The strength of the correction relates to two things: firstly, the degree of the crime (which I guess is obvious) but secondly, I found that the strength of his correction was also closely related to his attempt to instil a sense of timing in the way we correct our horses. His goal is to teach us to react immediately when we need to and not 1 or 2 seconds later.
And the reality is that if George barks we react immediately, even if our basic human reaction is to feel offended and emotional.
The faster we can with the correct response/correction to our horse, the more likely we are to get the result we are after, which means we are more likely to understand and embrace the George Morris system, which is has been built and developed on a love of both horses and showjumping. And it wouldn’t be an overstatement to say that George’s life’s work is all about leaving a legacy that improves the future for both of those things.
Having spent many, many years following him as an idol, it wasn’t until I rode a clinic with him that it dawned on me where his true genius lies. And it’s not in what he teaches, it’s in the teaching itself.
The concern I have is that in a commercial world which, these days, is so governed by personal ego, political correctness and paying the bills, are there enough George Morrises out there to continue carrying the torch for true horsemanship? I’m not convinced.

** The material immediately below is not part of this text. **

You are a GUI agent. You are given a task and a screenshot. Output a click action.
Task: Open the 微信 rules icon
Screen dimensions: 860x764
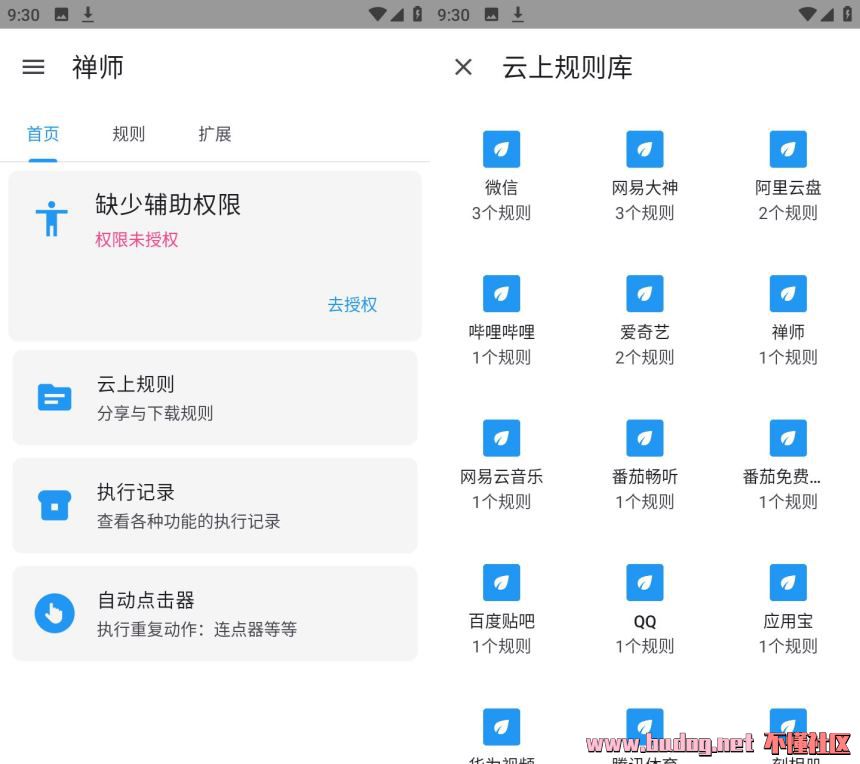tap(501, 150)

So I guess that means I’ll be trying to get back to as many clinics as I can for as long as he keeps willing to make the trip across the Pacific.

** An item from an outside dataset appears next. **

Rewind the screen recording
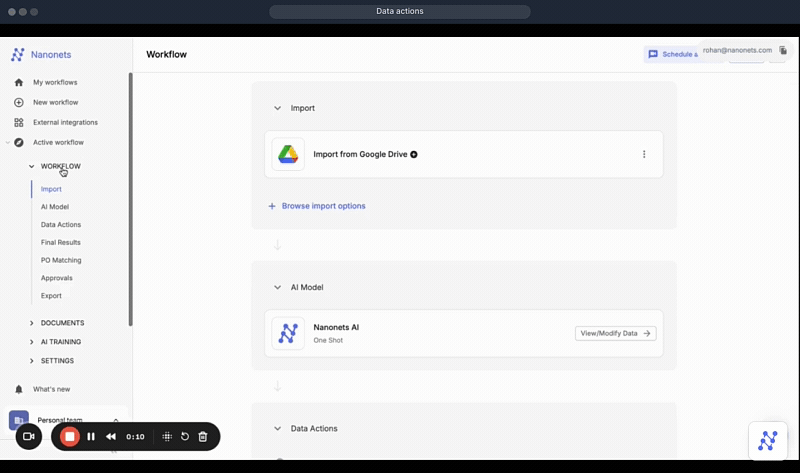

How to survive a clinic with George…
Want to do a clinic with George? This is how you will survive it (hopefully!) relatively unscathed…
Make an effort:
- Your tack should be simple and immaculate. You should be able to explain every piece of tack used.

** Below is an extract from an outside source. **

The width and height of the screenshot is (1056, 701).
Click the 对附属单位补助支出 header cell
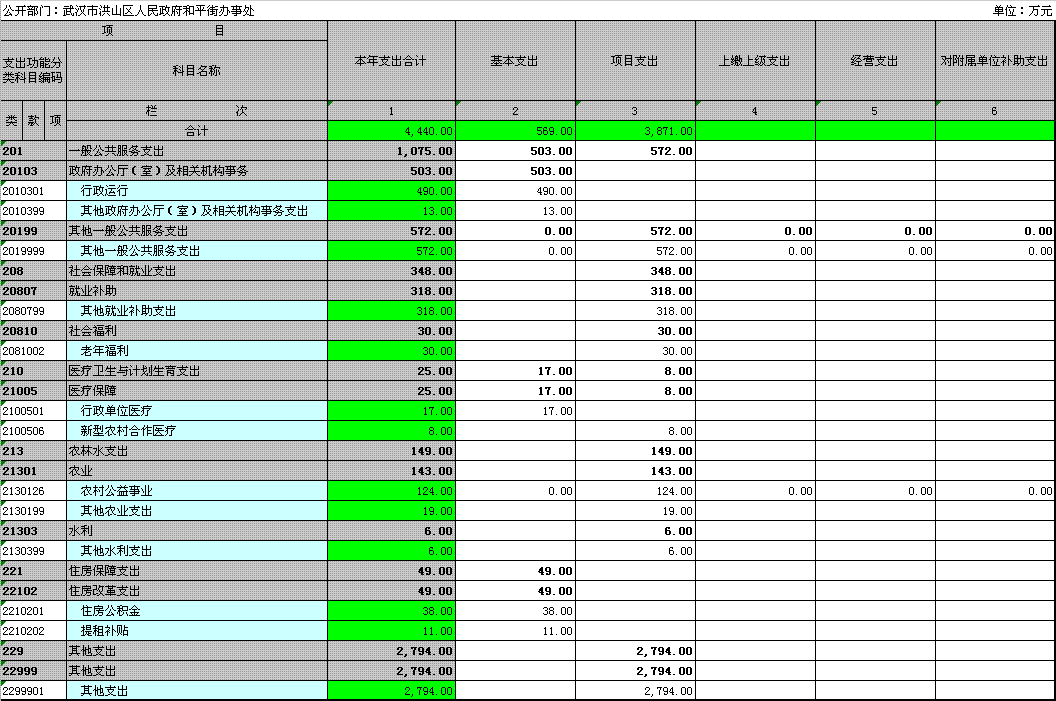(995, 61)
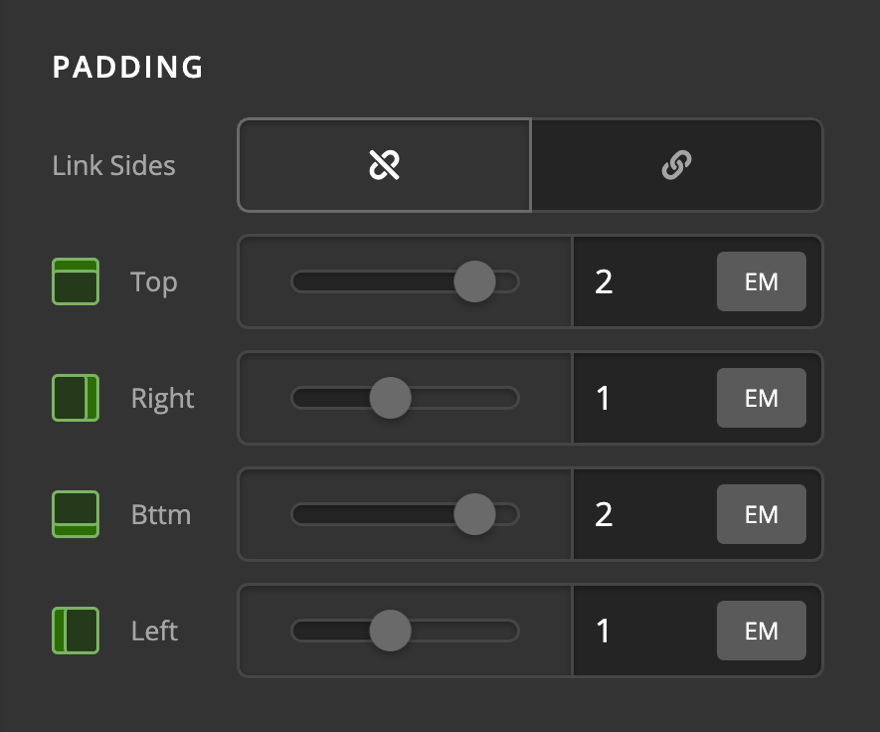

- Present your horse like you care, he should be clean, trimmed, fit and well groomed;
- The same goes for you – collared shirt, immaculate boots and a belt is a MUST (apparently this is not just for asthetic reasons…you never know if you are going to fall off and/or need to catch your horse with a belt!)
- If he corrects you once, he gets pretty frustrated if he has to make the same correction with you 50 times. Which is understandable really
He REALLY doesn’t like:
- Lack of effort
- Tack with clips (eg clip on rings)
- Anything other than heavy stainless steel stirrups
- Bling of any kind, either colour or sparkle! (you might want to rethink the diamante browband and matching saddlecloth, belt and helmet 😉
Consider the following totally essential musts:
- A standard length jumping crop;
- Standard spurs;
- Running martingale
- A belt
Read his books or at the very least have some idea of who Bert de Nemethy and Caprilli were;
Pay attention: that one time you were concentrating on something other than the course plan he was explaining will be the time he asks you to go first;
Commit to his system 150% for the time that you are there with an open mind. You can always go back to your old ways after three days.
Don’t worry too much and remember to enjoy the whole experience. He’s not nearly as intimidating as the legendary tales make him out to be!